Aura says a vishing trick on a 2021-acquired marketing server exposed 900,000 contacts—no SSNs, but plenty of ammo for future scams.

Aura company logo superimposed on redacted contact list

A single phone call just spilled 900,000 records — proof that your old marketing database can haunt you years after the ink dries on an acquisition.

Aura confirmed that a voice-phishing (vishing) attack tricked an employee into handing over access to a marketing platform the company inherited through a 2021 acquisition — not its core account systems.

The exposed data included full names, email addresses, home addresses, and phone numbers. About 20,000 current customers and 15,000 former customers were affected; the remainder were broader marketing contacts.

The ShinyHunters group listed Aura on its extortion site, claiming to hold 12 GB of customer and internal corporate files. Aura has confirmed the breach itself but has not verified every allegation the group made, including separate claims tied to single sign-on access.

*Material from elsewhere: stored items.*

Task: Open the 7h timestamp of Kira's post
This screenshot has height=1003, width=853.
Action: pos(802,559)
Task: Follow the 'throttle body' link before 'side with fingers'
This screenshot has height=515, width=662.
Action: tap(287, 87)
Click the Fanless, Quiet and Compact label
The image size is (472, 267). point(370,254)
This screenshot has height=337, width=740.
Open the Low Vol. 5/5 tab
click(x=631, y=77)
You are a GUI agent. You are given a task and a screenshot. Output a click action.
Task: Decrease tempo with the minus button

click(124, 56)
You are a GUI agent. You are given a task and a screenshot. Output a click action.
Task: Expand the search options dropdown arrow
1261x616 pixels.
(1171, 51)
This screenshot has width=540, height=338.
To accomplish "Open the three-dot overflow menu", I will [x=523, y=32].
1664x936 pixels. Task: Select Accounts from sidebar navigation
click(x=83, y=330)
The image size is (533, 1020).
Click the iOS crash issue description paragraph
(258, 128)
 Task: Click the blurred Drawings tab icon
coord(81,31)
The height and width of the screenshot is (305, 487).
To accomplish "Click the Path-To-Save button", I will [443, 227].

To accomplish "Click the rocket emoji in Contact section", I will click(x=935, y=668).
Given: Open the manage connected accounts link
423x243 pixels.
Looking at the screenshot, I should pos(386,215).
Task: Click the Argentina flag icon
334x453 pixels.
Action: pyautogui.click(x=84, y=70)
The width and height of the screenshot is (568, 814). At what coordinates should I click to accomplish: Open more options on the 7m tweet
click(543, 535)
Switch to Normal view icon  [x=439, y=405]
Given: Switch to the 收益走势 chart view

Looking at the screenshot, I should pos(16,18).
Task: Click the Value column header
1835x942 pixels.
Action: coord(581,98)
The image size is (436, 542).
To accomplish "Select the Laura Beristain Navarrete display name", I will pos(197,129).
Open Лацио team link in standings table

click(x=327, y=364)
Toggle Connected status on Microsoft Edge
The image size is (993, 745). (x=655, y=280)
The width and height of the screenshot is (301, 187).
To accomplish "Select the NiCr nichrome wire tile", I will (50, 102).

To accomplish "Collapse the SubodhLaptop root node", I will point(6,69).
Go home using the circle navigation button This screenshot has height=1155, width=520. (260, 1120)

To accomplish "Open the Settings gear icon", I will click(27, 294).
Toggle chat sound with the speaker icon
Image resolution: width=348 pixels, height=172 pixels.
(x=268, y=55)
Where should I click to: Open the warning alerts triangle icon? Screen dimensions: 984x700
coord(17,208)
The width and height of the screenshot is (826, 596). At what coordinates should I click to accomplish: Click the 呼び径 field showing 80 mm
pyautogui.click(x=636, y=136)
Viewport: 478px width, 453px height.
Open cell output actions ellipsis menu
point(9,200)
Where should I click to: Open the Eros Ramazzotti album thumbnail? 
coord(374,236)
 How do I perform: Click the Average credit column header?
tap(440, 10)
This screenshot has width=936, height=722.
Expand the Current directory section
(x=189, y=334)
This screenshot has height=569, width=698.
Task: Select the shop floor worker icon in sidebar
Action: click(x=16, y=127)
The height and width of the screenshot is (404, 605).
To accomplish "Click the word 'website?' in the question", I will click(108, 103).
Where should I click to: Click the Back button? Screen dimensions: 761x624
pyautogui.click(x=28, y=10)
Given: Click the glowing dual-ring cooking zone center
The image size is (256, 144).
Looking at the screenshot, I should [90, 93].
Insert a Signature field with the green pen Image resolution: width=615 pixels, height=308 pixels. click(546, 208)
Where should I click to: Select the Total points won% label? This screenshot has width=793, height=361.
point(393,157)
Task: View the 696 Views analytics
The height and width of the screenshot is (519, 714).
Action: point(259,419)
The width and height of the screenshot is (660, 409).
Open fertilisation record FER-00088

Social Security numbers, passwords, and financial data were not involved, according to the company. That limits the immediate risk of direct account takeover, but the stolen contact details can still fuel targeted phishing, impersonation, and fraud campaigns.

"The stolen contact data could still be used in follow-up phishing, impersonation or fraud campaigns."

Have I Been Pwned has already indexed the leaked addresses; breach trackers note that most had appeared in earlier dumps. Aura has brought in outside cybersecurity experts, notified law enforcement, and plans to contact affected individuals directly.

The incident underlines a persistent acquisition risk: inherited tools and datasets can widen a company's exposure years after the deal closes.